Demo of a simple ETL project that extracts GitHub issues and saves them in a Postgres database.
python3 -m pipeline --help
Usage: python -m pipeline [OPTIONS] COMMAND [ARGS]...
Options:
--help Show this message and exit.
Commands:
extract Extract the details of all repo issues
load Load extracted issues into a target Postgres table
transform Run transformations on issues loaded into Postgres
Extract issues from a specific repository.

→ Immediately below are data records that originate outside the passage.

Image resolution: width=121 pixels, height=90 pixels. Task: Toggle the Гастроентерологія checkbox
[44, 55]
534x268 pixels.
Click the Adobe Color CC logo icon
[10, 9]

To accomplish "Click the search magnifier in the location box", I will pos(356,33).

export REPO_OWNER=dbt-labs
export REPO_NAME=dbt-utils
export RAW_FILE=target/issues.json
export RAW_TABLE=issues_raw
python3 -m pipeline extract \
--repo-owner $REPO_OWNER \
--repo-name $REPO_NAME \
--target $RAW_FILE
python3 -m pipeline load \
--source $RAW_FILE \
--target $RAW_TABLE
python3 -m pipeline transform \
--source $RAW_TABLE
The raw data is loaded into a table that can be used to summarize the issues over time, and by issue label.
See the screenshots in the demo folder.
Open the project in a GitHub codespace. The postCreateCommand will install various dependencies.
After starting the codespace, create a virtual environment and install the Python packages.
virtualenv .venv
.venv/bin/pip install --editable .
.venv/bin/pip install -r requirements.txt
Next, start the postgres database and create a role and user.
sudo service postgresql start
sudo su postgres
createdb vscode
createuser vscode
exit
You should now be able to connect to the database as the codespace user.
psql -c 'select current_role'
Create a GitHub token and save it in a .env
file in the root of the repo.
GITHUB_TOKEN=ghp...
Run the pipeline tests with pytest.
pytest
- Configurable landing zones (eg support S3 and not just local filesystem, differentiate test / staging / prod)
- CDC for the issues list, rather than full table refreshes
- CI for tests